= Anthony Copley =

English Catholic poet and conspirator

Anthony Copley (1567–1609) was an English Catholic poet and conspirator. He reproached the Jesuits and their meditations on martyrdom, and loyally praised Queen Elizabeth. He is principally known to posterity for his long allegorical poem in 1596 opposing voluntary death, in parody of Book I of The Faerie Queene, entitled A Fig for Fortune; it has been considered a contribution to the same tradition as Hamlet.

==Life==
He was the third son of Sir Thomas Copley. He was left in England when his father went abroad, but in 1582, while a student at Furnival's Inn, he joined his father and mother at Rouen. He stayed there for two years, and was then sent to the English College, Rome for two years, on a pension of ten crowns from Pope Gregory XIII. He then went to the Low Countries, where he obtained a pension of twenty crowns from Alexander Farnese, Duke of Parma, and entered the service of Philip II of Spain, in which he remained until shortly before 1590.

In 1590 he returned to England without permission, was arrested and put in the Tower of London. He asked for pardon and gave the authorities information on the English Catholic exiles. He lived as a married man at Roffey, Horsham (then spelt variously including Roughay), and on 22 June 1592, in a letter from Richard Topcliffe to the queen, he is described as a bravo. An object of suspicion to the government, and imprisoned several times during the remainder of Elizabeth's reign, his writings were fervently loyal.

On the accession of James I of England, Copley was concerned in the Bye Plot for placing Lady Arabella Stuart on the throne. He and the other conspirators were tried and condemned to death; but Copley was pardoned (18 August 1604), having made a confession relating the history of the plot. In 1606 (1607?) he was a guest in the English College in Rome. The last surviving record of his life portrays him as a pilgrim of the Franciscan Casa Nova in Jerusalem in 1609.

==Works==
In 1595 he published ‘Wits, Fittes, and Fancies fronted and entermedled with Presidentes of Honour and Wisdom; also Loves Owle, an idle conceited dialogue between Love and an olde Man,’ London, 1595. The prose portion of this work is a collection of jests, stories, and sayings, mainly taken from a Spanish work, ‘La Floresta Spagnola,’ and was reprinted in 1614 with additions, but without ‘Love's Owle’. This work was followed in 1596 by ‘A Fig for Fortune’, reprinted by the Spenser Society in 1883. It is a poem in six-line stanzas; extracts from it were in Thomas Corser's ‘Collectanea,’ ii. 456–9.

At the end of Elizabeth's reign Copley took part in the controversy between the Jesuits and the secular priests, and wrote two pamphlets on the side of the seculars, ‘An Answere to a Letter of a Jesuited Gentleman, by his Cosin, Maister A. C., concerning the Appeale, State, Jesuits,’ 1601. This was followed by ‘Another Letter of Mr.
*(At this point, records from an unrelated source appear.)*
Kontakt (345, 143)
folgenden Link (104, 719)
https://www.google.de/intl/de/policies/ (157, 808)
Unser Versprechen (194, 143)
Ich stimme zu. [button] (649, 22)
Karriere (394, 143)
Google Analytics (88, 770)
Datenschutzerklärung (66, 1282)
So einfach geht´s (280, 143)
A. C. to his Disjesuited Kinsman concerning the Appeale, State, Jesuits. Also a third Letter of his Apologeticall for himself against the calumnies contained against him in a certain Jesuiticall libell intituled A manifestation of folly and bad spirit,’ 1602; in this he announces ‘my forthcoming Manifestation of the Jesuit's Commonwealth,’ which, however, does not seem to have appeared.